American legal theorist Lawrence Lessig attacks regulation: "Lessig has become a champion of the public domain, the collective term for those creative works - including books, films, music, and TV programmes - whose use is unregulated, leaving the public free to do whatever it likes with them, whenever it likes. Lessig believes that the public domain is currently under siege from excessive and wrongheaded regulation. 'As a matter of the history of ideas, the public domain was a very central concept that we have forgotten. The presumption today is control, but the presumption before was freedom.'"

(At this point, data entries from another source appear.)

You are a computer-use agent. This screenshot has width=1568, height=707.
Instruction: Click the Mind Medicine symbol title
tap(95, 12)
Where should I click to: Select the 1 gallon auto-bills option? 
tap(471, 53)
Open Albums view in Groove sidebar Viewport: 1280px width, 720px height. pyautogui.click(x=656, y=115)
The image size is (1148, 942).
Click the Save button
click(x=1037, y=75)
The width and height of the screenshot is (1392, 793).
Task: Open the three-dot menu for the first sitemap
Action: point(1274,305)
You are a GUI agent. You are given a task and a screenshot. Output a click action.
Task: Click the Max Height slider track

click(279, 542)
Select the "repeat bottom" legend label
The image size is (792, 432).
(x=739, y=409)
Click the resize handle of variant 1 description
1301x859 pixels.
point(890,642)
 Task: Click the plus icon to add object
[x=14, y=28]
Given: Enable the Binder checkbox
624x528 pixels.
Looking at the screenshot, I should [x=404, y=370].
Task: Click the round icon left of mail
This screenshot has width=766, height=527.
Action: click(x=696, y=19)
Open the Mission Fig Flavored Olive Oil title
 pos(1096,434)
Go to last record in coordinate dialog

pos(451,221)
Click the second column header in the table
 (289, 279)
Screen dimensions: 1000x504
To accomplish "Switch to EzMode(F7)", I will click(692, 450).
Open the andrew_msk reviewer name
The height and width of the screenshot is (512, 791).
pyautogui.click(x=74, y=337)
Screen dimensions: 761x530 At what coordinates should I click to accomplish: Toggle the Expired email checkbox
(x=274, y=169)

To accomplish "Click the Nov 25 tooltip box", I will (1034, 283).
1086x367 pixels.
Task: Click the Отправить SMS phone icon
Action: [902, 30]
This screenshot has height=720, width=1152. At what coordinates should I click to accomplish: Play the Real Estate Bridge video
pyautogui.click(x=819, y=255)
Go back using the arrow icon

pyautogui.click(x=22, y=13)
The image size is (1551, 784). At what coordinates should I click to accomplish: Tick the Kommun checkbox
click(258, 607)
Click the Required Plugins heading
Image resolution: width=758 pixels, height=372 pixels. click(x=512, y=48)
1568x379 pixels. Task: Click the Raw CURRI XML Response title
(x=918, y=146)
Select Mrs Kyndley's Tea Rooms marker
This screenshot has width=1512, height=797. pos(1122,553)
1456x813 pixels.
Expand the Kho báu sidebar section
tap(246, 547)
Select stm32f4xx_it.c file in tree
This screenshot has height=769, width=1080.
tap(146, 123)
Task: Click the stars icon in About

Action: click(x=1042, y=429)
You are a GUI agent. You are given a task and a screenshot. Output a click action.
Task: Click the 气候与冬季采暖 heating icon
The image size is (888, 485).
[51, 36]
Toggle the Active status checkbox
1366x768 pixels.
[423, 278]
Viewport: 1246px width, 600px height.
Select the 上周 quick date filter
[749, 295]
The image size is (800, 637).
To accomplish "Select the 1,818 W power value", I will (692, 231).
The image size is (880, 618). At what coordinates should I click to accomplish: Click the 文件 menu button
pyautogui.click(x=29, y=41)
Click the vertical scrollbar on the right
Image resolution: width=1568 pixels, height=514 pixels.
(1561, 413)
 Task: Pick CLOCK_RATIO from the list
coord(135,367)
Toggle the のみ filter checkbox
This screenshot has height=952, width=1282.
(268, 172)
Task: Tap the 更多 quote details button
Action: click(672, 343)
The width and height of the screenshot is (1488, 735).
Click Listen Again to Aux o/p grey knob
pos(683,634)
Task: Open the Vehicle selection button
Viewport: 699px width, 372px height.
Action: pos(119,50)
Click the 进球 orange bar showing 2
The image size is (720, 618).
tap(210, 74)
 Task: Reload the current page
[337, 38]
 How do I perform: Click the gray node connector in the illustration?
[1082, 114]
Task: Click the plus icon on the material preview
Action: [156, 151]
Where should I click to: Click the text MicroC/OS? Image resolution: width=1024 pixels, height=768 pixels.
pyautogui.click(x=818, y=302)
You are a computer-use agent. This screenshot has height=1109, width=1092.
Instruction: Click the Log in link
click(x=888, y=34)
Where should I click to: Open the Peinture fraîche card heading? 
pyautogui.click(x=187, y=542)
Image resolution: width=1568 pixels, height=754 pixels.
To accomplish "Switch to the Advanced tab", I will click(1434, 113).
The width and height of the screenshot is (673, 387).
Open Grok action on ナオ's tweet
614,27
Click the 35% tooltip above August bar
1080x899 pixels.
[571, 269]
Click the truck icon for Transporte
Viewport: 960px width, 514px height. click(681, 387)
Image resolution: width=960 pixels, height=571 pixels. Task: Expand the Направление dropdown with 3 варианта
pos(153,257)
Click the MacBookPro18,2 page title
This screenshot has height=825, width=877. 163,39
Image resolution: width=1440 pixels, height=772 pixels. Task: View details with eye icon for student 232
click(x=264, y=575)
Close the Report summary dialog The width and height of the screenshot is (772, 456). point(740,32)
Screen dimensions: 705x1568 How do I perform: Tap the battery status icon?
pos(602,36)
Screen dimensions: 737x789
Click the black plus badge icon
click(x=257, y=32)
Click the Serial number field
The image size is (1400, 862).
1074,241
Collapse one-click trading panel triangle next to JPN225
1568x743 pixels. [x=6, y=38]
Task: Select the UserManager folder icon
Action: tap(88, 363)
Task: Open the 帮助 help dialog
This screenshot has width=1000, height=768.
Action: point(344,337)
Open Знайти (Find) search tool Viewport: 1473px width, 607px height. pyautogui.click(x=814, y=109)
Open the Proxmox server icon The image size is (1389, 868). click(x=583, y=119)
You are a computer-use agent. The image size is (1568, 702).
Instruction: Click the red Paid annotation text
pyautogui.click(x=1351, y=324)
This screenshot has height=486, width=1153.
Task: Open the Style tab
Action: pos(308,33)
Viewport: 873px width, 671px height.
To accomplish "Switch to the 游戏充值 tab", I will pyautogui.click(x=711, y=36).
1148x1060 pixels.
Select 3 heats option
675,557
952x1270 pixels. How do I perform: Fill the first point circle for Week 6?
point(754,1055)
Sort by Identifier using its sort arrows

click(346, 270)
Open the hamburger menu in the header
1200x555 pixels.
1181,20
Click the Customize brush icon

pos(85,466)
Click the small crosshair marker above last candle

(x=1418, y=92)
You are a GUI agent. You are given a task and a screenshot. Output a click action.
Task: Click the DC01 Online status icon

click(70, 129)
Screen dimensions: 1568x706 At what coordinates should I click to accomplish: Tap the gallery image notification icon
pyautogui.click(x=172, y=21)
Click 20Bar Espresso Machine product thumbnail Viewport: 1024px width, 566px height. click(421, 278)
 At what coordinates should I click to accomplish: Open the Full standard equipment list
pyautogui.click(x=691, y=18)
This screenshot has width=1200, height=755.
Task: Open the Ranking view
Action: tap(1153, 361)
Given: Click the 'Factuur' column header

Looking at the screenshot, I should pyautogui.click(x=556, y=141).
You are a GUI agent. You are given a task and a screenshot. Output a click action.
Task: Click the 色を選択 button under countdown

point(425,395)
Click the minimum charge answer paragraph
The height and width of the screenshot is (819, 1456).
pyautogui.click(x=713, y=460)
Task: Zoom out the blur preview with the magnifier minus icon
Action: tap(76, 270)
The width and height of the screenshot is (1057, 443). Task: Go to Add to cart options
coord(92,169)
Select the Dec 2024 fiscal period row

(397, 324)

Conservatives happier: "One of the things that always differentiated right-wing student groups I was acquainted with from other university political activists was a sense of humor. These ragtag bands of young Tories, evangelical Christians and supply-side business students not only rejoiced in ruthlessly skewering PC niceties, but they also joyfully poked fun at stereotypes of themselves. If this sounds insignificant, try to imagine campus feminist, environmentalist or gay-rights groups doing the same."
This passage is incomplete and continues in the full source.